The real headache for Google turned out to be Spectre Variant 2. The hardware fix was to outright disable some forms of speculative execution in the CPU, rather than just nullify them in the situations that matter, which is what the fix for Meltdown does. The performance impact of this was significant. Google explained:

Not only did we see considerable slowdowns for many applications, we also noticed inconsistent performance, since the speed of one application could be impacted by the behavior of other applications running on the same core. Rolling out these mitigations would have negatively impacted many customers.

Without anything to lose, Google looked into “moonshot” solutions and ended up devising Retpoline, a software-only solution that avoided any hardware change and caused “almost no performance loss.” Being the obvious solution, Retpoline was deployed across Google’s infrastructure and shared with others.

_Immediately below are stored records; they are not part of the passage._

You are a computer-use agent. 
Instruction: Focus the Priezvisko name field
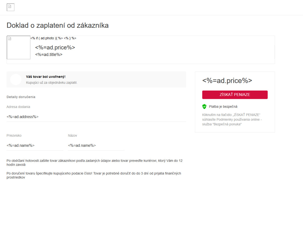[x=35, y=146]
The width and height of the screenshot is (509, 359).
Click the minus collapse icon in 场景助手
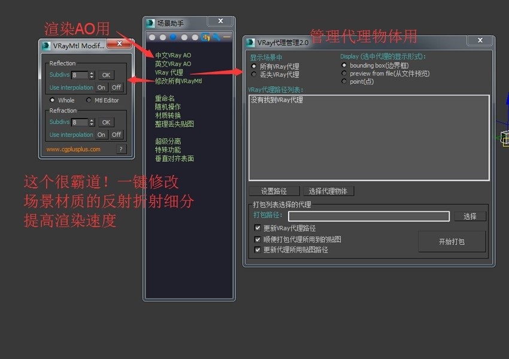click(226, 37)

Spectre Variant 2 is the one for which we need BIOS fixes. If Retpoline fixes it without requiring any hardware change, then why do we need BIOS fixes? Retpoline is a software fix, but it’s a compile-time fix. That means that its a change implemented in the software compiler that will modify the final executable that comes out. It doesn’t mean that software has to be rewritten, but it does mean that it has to be recompiled.

For closed systems running proprietary software, which is what the Google apps’ backend is, Retpoline is the ultimate solution. It doesn’t require rewriting high-level code in individual programs. Just recompile them and it’s done. However, that’s not going to work for regular users’ systems because it’s impossible to ensure that every program that everyone runs has been re-compiled with Retpoline. As a result, to secure against Spectre Variant 2, user systems have to be patched on the hardware level. Now we don’t know specifically what the BIOS fixes that Intel, and now AMD, are pushing out do, but, from what Google says, we assume that they disable some forms of speculative execution.

The embargo period for Meltdown/Spectre and Retpoline is why we didn’t see the massive impact to cloud service provider, who many predicted would be hit the hardest by the fixes. Many datacenter workloads are proprietary software, so their creators have full control over what is being run. Since we regular users don’t have this visibility into our software, we might end up being the hardest hit by the Meltdown/Spectre fixes.

  • 2Be_or_Not2Be
    "Since we regular users don’t have this visibility into our software, we might end up being the hardest hit by the Meltdown/Spectre fixes."

    There have been a number of tests that show desktop performance will not be affected significantly. In doing some tests, the biggest difference in one test for a heavy Photoshop load only amounted to a tenth of a second difference. So almost all desktop users won't see much of a difference.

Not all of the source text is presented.